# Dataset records
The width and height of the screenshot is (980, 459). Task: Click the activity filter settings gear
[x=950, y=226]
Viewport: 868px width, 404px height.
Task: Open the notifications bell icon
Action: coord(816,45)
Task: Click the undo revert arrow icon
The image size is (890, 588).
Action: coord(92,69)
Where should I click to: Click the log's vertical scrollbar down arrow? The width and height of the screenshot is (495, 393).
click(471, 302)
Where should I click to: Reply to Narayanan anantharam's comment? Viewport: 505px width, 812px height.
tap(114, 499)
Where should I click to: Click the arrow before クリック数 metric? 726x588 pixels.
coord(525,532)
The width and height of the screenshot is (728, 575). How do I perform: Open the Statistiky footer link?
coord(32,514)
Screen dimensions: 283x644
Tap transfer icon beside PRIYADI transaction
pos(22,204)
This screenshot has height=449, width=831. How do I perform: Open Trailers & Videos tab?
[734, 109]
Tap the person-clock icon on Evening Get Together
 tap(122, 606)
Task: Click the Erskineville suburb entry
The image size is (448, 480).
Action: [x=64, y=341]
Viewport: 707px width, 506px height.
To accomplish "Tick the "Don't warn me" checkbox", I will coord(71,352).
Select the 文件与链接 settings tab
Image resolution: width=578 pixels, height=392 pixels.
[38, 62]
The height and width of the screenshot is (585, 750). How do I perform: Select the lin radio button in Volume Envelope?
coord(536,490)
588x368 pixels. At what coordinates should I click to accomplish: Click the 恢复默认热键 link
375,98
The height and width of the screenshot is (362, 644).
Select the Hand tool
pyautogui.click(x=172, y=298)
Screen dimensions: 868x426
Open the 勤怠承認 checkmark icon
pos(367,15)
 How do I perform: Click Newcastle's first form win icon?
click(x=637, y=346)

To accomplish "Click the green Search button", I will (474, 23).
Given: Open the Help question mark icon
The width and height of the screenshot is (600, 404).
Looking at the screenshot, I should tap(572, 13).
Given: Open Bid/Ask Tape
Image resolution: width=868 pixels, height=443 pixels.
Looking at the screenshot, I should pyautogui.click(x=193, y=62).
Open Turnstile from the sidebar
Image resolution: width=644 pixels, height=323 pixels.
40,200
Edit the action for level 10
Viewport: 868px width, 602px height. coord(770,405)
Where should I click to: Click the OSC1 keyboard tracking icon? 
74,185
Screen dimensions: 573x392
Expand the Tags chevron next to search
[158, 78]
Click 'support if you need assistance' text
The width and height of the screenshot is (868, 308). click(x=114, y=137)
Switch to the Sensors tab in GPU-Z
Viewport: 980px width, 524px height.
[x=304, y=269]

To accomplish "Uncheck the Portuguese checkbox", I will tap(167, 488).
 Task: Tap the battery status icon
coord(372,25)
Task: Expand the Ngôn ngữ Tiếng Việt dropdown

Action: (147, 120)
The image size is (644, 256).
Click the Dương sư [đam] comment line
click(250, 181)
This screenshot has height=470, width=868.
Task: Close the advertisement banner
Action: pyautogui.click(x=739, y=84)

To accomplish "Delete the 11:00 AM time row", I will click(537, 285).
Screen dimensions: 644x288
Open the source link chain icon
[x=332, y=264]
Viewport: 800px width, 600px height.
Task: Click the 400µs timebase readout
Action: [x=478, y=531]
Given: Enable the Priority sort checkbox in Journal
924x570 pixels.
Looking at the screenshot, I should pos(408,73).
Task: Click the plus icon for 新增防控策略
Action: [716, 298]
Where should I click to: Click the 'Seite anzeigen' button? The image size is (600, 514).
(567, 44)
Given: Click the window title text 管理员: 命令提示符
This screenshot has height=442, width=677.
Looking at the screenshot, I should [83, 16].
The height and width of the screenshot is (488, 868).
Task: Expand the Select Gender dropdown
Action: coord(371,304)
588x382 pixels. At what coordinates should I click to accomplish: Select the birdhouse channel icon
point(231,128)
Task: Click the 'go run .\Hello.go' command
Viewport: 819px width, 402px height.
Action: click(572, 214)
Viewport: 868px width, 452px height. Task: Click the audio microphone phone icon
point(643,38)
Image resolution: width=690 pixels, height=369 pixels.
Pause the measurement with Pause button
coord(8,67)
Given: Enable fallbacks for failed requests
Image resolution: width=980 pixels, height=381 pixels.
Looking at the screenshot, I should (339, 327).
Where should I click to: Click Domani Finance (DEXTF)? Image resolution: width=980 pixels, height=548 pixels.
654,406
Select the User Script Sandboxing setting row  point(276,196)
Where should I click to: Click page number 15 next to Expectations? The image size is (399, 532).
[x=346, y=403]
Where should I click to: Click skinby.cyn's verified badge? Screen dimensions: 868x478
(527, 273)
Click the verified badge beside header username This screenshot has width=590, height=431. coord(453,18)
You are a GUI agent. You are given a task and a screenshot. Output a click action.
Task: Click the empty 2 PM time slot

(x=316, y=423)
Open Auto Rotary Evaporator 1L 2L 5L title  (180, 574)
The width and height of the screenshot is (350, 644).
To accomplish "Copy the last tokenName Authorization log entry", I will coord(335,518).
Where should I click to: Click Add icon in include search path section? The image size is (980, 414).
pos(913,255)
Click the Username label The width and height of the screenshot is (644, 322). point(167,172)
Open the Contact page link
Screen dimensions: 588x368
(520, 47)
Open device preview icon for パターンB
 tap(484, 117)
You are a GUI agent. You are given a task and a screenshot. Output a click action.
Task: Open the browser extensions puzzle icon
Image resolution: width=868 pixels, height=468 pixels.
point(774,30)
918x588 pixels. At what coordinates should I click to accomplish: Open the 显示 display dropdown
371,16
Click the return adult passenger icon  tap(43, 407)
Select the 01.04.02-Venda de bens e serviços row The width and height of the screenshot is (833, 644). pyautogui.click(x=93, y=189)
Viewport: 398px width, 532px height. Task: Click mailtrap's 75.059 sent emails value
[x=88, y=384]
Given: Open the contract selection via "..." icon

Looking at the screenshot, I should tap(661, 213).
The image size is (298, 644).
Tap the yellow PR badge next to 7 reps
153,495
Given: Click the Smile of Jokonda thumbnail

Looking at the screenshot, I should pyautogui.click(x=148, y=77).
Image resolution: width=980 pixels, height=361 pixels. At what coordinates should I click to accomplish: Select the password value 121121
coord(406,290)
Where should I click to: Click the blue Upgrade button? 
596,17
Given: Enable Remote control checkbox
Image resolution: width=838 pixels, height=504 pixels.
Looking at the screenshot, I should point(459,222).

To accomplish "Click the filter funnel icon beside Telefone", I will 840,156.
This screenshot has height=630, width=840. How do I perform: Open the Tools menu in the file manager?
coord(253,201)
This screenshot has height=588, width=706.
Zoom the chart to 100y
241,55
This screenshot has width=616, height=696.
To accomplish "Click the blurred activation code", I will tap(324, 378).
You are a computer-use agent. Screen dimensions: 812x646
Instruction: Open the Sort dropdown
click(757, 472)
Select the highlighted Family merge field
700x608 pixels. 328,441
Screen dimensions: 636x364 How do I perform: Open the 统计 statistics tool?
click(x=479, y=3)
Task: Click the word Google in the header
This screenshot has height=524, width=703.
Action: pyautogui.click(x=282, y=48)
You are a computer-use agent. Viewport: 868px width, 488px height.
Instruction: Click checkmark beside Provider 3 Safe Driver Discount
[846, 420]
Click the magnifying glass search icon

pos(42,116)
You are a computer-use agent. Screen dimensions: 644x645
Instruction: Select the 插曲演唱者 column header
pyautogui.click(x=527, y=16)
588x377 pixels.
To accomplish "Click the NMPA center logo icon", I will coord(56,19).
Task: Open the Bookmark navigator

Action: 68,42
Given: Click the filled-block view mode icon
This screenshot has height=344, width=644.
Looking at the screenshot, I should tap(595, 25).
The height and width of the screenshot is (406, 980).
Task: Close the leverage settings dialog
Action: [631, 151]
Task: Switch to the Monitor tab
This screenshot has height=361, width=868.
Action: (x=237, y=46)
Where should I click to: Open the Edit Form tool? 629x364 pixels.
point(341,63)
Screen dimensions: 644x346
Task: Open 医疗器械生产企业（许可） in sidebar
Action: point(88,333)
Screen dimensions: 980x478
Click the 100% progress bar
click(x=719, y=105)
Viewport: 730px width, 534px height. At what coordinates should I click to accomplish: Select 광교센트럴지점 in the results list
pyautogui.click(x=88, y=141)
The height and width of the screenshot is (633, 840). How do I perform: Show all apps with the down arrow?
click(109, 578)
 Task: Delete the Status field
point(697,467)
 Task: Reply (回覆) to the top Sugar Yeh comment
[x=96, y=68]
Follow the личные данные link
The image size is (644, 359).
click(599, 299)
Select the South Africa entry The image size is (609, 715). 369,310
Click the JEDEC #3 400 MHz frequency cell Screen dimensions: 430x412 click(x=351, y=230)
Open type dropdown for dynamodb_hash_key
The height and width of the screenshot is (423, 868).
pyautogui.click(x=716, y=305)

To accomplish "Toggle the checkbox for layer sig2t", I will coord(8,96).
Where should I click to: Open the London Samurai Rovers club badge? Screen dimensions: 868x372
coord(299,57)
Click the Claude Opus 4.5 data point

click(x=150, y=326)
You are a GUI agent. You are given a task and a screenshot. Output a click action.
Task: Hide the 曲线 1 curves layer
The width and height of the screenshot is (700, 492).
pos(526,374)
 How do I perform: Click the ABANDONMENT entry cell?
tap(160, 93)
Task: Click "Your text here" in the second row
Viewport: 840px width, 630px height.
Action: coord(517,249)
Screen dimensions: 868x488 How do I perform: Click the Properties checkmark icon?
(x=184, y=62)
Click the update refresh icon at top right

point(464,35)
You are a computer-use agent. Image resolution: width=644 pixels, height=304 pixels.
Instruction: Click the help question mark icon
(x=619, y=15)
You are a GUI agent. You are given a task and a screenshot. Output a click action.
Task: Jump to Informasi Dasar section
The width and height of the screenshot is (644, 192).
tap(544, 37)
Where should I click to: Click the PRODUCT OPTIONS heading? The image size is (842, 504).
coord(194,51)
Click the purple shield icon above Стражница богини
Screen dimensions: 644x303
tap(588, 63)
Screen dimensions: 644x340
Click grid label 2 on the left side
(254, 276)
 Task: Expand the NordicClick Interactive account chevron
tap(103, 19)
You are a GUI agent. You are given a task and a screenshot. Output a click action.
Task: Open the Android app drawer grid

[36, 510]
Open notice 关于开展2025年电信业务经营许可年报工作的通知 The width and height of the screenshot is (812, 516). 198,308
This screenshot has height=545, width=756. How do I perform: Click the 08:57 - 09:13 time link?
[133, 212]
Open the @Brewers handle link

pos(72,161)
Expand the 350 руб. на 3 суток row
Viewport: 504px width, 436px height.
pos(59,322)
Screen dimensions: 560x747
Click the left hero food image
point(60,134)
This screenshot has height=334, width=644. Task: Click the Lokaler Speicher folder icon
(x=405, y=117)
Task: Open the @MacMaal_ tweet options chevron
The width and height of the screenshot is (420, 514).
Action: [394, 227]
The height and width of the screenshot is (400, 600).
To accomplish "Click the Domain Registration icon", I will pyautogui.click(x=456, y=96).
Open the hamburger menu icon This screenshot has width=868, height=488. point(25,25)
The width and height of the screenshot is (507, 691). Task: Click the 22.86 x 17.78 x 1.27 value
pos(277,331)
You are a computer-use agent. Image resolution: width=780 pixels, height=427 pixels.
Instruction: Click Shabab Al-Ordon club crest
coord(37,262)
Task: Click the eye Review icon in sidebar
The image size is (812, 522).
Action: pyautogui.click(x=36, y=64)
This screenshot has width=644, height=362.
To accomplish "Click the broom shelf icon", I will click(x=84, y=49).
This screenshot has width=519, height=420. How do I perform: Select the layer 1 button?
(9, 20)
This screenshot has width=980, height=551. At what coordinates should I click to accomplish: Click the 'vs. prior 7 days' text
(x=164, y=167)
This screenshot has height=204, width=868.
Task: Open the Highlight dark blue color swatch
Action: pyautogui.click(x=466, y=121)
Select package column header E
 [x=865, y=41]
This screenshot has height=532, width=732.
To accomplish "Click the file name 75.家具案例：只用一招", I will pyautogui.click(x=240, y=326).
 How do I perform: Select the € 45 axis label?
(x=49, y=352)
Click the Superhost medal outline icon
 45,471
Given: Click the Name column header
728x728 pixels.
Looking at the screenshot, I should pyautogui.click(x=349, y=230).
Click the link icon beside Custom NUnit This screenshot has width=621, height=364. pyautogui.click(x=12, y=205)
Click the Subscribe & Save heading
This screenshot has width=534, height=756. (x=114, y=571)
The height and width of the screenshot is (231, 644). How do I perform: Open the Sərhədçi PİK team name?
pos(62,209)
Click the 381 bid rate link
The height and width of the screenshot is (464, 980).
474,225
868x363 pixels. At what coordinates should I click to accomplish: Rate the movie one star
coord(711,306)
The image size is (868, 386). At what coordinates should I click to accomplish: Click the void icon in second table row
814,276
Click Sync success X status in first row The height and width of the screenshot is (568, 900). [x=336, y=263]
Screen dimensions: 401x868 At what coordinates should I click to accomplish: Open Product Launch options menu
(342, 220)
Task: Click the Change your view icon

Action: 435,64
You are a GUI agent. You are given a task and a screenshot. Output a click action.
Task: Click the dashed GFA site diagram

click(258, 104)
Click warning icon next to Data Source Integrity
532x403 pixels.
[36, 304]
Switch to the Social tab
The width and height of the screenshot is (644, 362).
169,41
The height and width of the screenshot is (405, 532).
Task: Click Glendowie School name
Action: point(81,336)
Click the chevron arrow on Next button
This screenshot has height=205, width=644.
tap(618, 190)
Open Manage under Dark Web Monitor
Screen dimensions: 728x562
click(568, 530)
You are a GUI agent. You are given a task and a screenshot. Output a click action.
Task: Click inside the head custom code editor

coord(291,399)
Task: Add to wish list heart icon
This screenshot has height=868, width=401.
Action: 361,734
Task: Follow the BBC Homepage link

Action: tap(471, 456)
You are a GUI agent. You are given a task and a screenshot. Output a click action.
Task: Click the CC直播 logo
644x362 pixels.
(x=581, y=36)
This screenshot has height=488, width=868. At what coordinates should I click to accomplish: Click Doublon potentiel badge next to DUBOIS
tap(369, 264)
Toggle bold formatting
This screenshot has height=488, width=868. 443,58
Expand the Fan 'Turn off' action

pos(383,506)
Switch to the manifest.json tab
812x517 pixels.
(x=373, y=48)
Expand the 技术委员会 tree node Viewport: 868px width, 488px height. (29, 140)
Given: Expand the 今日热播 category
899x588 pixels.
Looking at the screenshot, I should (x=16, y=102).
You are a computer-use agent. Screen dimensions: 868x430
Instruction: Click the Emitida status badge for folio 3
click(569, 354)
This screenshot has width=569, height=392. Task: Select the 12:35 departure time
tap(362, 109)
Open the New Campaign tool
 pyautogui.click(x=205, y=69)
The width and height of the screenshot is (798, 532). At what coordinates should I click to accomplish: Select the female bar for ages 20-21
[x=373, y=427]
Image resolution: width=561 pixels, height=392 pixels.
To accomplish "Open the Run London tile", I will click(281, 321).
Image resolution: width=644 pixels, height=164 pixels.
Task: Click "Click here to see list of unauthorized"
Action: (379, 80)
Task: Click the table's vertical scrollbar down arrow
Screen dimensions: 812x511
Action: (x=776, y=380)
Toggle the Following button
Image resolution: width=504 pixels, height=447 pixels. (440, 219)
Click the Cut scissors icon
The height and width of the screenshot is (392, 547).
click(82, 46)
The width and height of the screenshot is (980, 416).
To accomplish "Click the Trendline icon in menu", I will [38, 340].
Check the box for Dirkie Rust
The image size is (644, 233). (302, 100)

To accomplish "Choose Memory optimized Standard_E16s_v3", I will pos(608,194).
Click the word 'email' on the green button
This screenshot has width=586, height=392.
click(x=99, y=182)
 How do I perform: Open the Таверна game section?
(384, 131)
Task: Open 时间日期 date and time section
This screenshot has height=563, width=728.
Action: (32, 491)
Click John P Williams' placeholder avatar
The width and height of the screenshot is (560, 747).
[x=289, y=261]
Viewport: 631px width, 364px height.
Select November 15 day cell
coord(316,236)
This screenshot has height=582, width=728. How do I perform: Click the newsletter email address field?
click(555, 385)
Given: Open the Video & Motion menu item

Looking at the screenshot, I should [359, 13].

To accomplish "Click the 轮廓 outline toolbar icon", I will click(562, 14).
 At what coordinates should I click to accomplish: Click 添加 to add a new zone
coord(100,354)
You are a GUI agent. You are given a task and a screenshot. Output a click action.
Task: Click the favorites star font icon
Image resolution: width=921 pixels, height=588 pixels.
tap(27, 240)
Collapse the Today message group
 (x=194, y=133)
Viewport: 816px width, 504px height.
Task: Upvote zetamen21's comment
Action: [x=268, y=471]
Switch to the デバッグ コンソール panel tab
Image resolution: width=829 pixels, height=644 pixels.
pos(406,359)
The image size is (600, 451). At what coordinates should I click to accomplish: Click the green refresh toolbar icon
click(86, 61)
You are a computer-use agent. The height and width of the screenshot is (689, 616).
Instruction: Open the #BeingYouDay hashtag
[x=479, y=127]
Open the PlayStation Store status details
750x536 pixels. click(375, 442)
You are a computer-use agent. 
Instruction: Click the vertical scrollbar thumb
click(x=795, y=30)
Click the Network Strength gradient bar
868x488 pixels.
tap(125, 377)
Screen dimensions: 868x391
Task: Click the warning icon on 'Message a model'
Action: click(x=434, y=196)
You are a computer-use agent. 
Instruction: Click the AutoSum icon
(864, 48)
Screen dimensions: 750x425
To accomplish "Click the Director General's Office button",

# Task to complete
Reproduce verbatim the lines above, from the line with "Task: Open the Android app drawer grid" through the line with "Task: Open the @MacMaal_".

# Solved problem
Task: Open the Android app drawer grid

[36, 510]
Open notice 关于开展2025年电信业务经营许可年报工作的通知 The width and height of the screenshot is (812, 516). 198,308
This screenshot has height=545, width=756. How do I perform: Click the 08:57 - 09:13 time link?
[133, 212]
Open the @Brewers handle link

pos(72,161)
Expand the 350 руб. на 3 суток row
Viewport: 504px width, 436px height.
pos(59,322)
Screen dimensions: 560x747
Click the left hero food image
point(60,134)
This screenshot has height=334, width=644. Task: Click the Lokaler Speicher folder icon
(x=405, y=117)
Task: Open the @MacMaal_ tweet options chevron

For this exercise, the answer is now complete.